▶ [Aim of the task]: Find the line containing "Task: Select round ID 192845952 9226314754" in the listing below; reproduce it and every line after, exactly. Skip pictures.
+-------+
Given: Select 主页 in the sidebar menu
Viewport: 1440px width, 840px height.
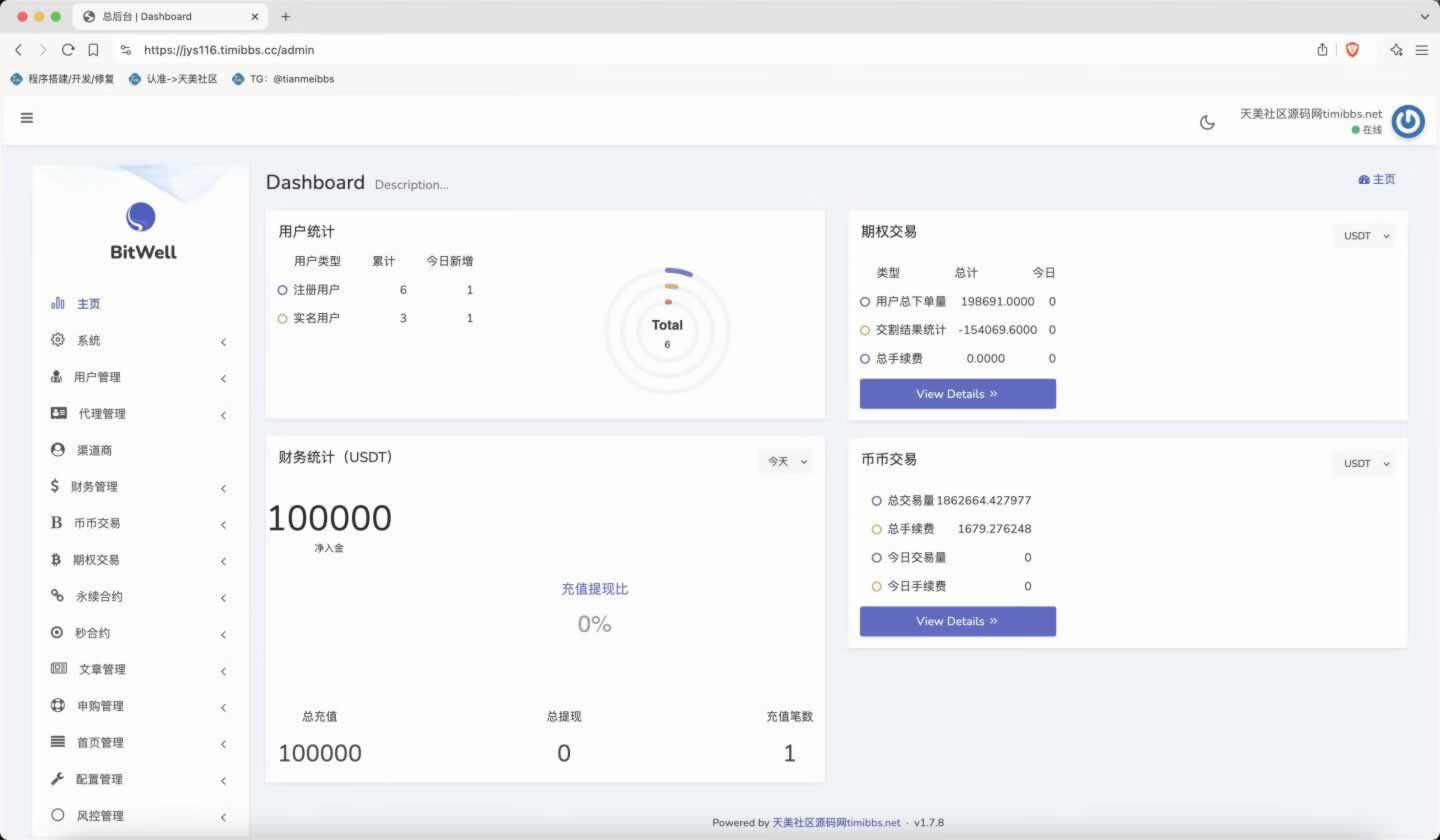Looking at the screenshot, I should tap(88, 304).
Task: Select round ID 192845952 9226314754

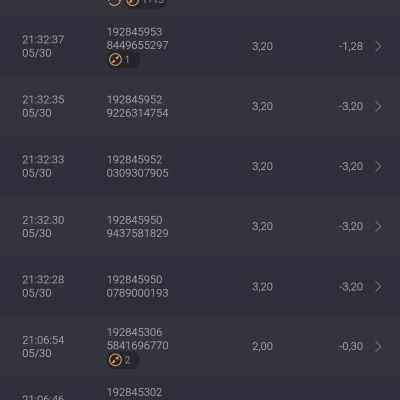Action: 137,106
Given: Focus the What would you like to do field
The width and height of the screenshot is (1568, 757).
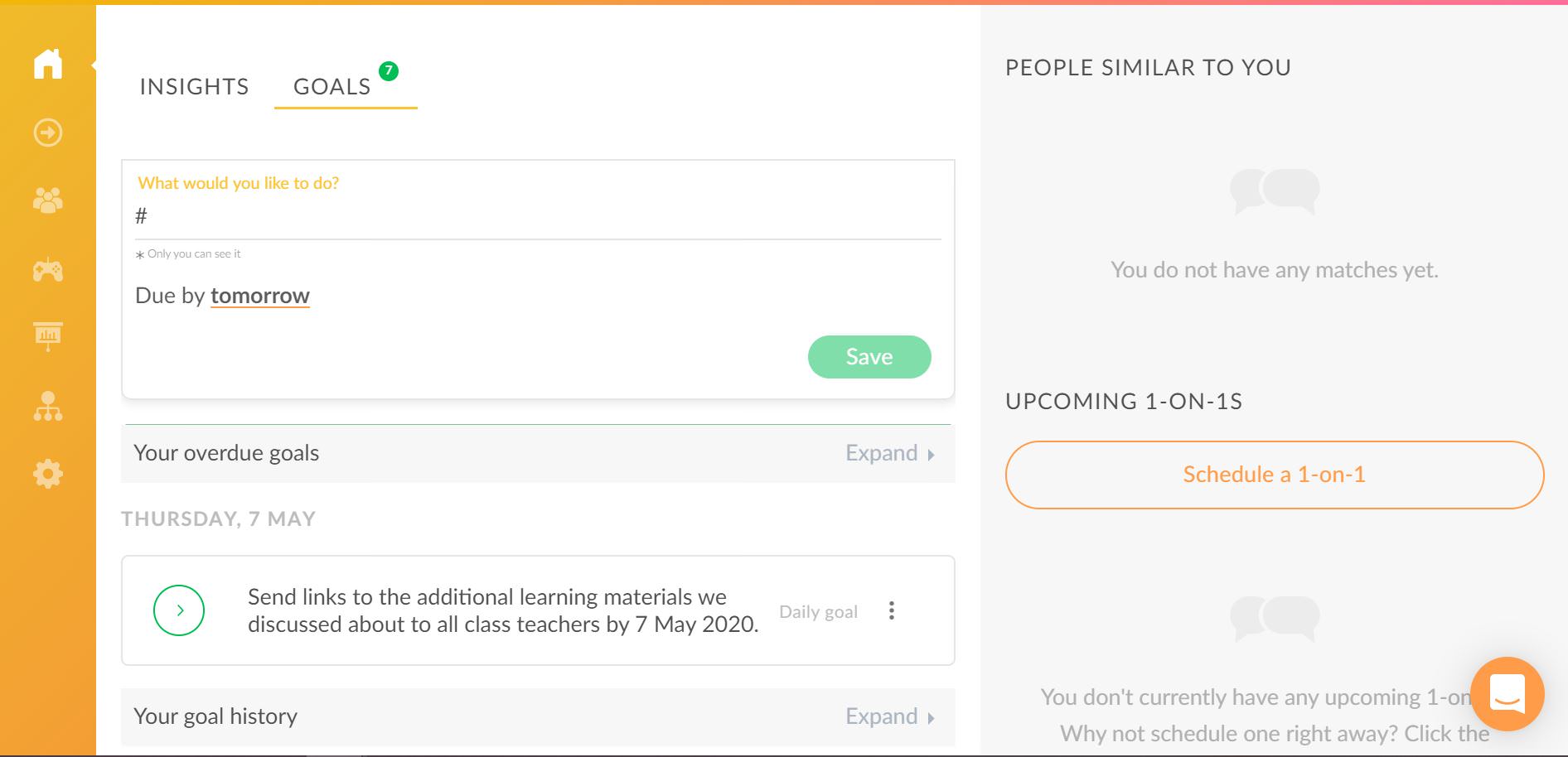Looking at the screenshot, I should [x=538, y=217].
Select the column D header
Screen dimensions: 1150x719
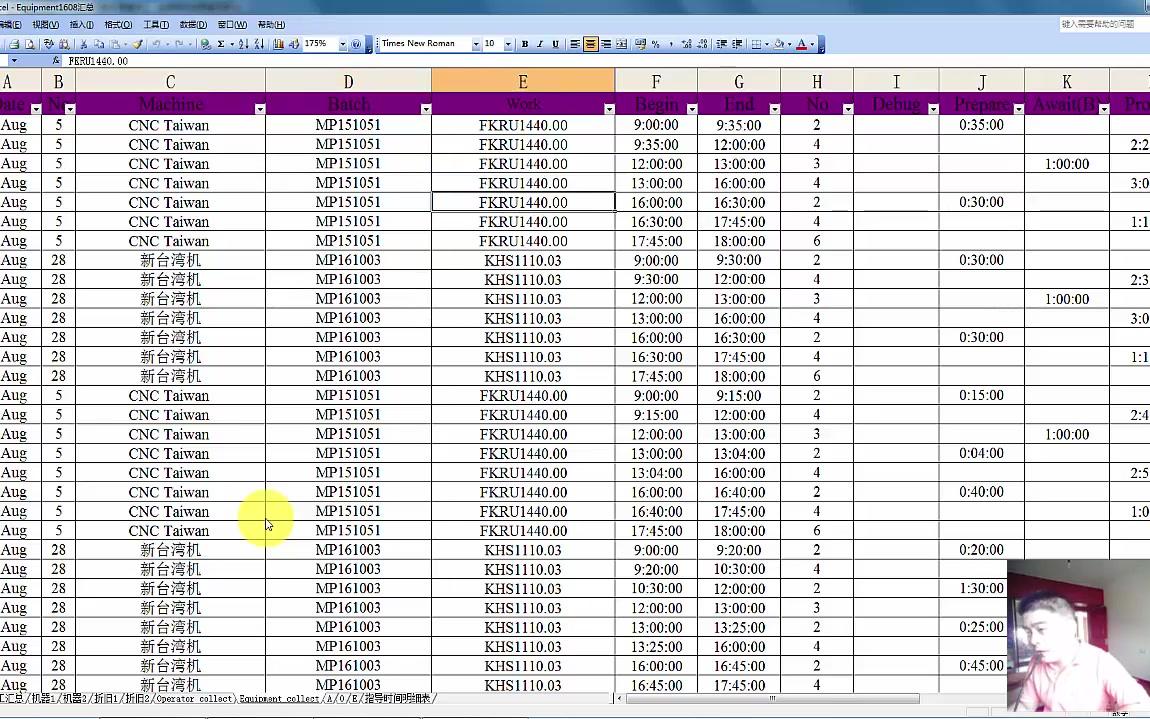(348, 81)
+-------+
▶ [Solution]:
Task: Select round ID 192845952 9226314754

Action: 137,106
Given: Focus the What would you like to do field
The width and height of the screenshot is (1568, 757).
Looking at the screenshot, I should [x=538, y=217].
Select the column D header
Screen dimensions: 1150x719
(348, 81)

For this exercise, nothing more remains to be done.